+++ Text passage +++

Major futures news events explained
The futures news-trading calendar revolves around roughly a dozen recurring economic releases that move ES, NQ, ZN, 6E, GC, and CL with consistency. Mastering the timing, volatility profile, and prop-firm rule implications of each one is the difference between profitable catalyst trading and accounts terminated by surprise rule technicalities. The sections below cover each release in the order that typically matters most to futures traders.
Federal Reserve interest-rate decisions
The FOMC meeting is the single highest-volatility scheduled event in the futures trading calendar. The Federal Open Market Committee sets US interest-rate policy across 8 meetings per year, roughly every 6 weeks. The rate decision releases at 2:00 PM ET on the Wednesday of the meeting week, followed by the Fed Chair press conference at 2:30 PM ET. ES and NQ routinely move 50–200 ticks within minutes of either release.
The 2:00–2:30 PM ET window is the most concentrated 30 minutes of futures volatility in any month. ES bid-ask spreads widen from 1 tick to 5+ ticks. The order book temporarily thins as algorithmic liquidity providers pull quotes. Slippage on stop orders can be brutal — a 2-point stop can fill 8–10 points away during the initial reaction.
Almost every futures prop firm enforces a flat-position requirement during the rate-announcement window on funded accounts. Trading through this release without explicit permission is one of the most common funded-account rule breaches. The firms listed on this page allow positions through the announcement; most other firms do not. Powell’s press conference at 2:30 PM ET is often more market-moving than the 2:00 PM decision itself because guidance language changes drive multi-day repositioning beyond the day-of rate move.

+++ Dataset excerpts +++

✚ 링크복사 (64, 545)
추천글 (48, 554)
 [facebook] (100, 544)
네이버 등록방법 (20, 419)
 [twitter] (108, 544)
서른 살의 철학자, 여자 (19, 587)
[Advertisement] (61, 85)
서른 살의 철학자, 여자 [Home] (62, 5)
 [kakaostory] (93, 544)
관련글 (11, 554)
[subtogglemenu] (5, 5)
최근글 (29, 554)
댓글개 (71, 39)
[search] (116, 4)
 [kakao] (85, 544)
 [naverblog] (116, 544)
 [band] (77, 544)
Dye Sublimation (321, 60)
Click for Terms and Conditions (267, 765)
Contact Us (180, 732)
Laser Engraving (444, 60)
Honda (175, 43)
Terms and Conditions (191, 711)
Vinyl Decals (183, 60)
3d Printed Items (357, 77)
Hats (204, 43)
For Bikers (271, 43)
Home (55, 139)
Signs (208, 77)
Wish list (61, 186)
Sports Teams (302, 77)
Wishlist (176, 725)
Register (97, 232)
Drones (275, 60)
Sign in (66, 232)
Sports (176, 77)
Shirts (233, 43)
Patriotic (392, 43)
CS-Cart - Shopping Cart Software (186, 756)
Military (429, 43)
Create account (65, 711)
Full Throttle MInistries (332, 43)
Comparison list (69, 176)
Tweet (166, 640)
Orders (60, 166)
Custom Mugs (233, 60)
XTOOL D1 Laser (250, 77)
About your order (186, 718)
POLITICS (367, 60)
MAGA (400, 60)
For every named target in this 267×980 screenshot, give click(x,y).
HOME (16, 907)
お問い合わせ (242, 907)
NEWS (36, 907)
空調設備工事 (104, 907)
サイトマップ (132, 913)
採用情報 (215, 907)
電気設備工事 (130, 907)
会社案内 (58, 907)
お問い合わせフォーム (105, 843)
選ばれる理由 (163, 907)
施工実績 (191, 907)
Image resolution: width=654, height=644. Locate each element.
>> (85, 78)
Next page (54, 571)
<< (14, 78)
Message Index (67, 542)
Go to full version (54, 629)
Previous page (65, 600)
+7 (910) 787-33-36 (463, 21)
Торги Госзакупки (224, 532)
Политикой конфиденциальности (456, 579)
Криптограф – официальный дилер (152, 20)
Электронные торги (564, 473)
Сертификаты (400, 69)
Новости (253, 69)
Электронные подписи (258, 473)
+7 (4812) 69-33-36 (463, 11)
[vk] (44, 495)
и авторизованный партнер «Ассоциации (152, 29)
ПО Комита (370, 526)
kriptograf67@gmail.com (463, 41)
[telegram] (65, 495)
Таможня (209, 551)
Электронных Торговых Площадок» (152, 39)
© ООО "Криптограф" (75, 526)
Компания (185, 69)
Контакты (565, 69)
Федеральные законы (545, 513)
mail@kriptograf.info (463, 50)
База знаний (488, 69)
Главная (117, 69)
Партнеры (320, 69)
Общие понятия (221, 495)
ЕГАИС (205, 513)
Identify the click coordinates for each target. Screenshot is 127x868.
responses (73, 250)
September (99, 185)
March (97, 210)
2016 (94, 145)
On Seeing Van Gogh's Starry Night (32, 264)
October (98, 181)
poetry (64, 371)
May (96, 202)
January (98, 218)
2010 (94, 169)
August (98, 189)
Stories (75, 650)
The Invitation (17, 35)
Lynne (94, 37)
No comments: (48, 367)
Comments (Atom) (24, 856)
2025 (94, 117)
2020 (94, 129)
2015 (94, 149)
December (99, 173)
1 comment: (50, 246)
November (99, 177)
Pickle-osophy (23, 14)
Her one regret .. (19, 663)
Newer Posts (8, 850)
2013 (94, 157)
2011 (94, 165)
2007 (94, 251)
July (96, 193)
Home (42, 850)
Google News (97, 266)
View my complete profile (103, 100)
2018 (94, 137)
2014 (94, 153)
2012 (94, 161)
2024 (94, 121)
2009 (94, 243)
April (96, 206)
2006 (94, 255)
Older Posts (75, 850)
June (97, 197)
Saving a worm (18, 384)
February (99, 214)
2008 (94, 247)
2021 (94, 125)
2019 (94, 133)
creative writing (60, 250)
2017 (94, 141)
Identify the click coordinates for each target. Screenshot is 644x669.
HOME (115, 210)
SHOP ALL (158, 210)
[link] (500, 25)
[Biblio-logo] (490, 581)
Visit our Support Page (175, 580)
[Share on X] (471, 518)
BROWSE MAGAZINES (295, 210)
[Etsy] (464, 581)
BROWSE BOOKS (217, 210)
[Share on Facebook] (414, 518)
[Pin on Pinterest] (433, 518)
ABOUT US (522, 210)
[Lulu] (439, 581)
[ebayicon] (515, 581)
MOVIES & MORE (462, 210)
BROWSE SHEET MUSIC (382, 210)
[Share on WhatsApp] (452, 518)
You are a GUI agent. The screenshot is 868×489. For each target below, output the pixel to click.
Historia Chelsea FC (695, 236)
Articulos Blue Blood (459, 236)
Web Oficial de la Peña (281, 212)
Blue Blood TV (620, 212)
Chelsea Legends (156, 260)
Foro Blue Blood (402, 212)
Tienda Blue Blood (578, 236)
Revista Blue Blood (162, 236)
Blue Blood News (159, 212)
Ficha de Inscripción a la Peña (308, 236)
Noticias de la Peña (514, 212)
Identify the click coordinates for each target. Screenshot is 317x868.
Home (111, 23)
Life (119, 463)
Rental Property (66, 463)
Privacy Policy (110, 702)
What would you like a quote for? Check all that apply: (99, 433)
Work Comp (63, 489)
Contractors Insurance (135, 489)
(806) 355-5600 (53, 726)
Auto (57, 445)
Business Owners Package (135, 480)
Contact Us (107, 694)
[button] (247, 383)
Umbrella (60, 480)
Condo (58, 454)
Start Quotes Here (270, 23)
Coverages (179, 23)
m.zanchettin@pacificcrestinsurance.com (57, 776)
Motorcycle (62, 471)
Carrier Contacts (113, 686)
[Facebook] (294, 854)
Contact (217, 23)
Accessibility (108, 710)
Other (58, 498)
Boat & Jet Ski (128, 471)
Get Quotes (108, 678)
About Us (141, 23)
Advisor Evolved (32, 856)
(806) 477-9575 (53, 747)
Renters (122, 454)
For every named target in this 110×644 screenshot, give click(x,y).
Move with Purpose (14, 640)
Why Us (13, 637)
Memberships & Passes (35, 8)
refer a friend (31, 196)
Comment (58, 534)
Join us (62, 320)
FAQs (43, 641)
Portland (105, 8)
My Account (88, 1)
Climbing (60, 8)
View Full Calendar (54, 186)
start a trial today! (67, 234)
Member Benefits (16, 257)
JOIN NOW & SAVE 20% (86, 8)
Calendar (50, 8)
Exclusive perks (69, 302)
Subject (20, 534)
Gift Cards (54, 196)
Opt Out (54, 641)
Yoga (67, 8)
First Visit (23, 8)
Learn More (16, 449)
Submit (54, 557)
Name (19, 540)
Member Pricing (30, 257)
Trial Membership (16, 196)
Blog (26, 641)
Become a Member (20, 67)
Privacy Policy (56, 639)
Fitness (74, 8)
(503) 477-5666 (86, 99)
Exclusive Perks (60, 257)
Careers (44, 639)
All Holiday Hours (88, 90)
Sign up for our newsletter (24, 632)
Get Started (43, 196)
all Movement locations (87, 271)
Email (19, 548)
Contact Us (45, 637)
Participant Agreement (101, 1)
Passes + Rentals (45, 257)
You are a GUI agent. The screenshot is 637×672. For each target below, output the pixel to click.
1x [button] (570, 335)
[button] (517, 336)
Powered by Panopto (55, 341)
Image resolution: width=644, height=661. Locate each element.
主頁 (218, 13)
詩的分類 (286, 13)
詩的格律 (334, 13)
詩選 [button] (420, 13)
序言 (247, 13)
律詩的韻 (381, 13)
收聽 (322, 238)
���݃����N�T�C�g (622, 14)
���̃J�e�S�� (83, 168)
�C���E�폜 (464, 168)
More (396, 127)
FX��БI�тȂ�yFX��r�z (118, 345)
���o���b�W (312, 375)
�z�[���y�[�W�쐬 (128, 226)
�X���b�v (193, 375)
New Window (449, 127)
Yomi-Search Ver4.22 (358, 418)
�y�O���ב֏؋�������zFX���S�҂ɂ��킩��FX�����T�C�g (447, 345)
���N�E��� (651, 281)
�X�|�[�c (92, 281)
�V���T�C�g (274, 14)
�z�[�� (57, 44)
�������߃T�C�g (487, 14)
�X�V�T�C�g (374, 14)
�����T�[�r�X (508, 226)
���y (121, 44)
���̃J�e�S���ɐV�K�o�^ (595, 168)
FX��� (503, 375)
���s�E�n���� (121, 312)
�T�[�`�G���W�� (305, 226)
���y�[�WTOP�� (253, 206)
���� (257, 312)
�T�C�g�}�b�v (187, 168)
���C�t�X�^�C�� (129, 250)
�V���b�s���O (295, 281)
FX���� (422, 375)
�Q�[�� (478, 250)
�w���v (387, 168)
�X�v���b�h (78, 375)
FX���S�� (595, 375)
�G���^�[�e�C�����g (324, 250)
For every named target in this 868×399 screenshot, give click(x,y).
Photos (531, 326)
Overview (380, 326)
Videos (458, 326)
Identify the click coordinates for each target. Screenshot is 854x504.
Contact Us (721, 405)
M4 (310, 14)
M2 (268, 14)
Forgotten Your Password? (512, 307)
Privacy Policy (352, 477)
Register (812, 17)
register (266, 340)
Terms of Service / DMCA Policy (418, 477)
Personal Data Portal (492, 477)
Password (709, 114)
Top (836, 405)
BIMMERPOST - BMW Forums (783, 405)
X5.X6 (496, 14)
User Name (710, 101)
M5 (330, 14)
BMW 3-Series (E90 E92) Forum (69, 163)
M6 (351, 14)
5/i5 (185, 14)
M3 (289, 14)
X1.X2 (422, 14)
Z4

+++

Reproduce word for word the part of the text on futures news events that begins at the words "Almost every futures" and stops after "day-of rate move.". This data has nothing to do with the text on futures news events.

Almost every futures prop firm enforces a flat-position requirement during the rate-announcement window on funded accounts. Trading through this release without explicit permission is one of the most common funded-account rule breaches. The firms listed on this page allow positions through the announcement; most other firms do not. Powell’s press conference at 2:30 PM ET is often more market-moving than the 2:00 PM decision itself because guidance language changes drive multi-day repositioning beyond the day-of rate move.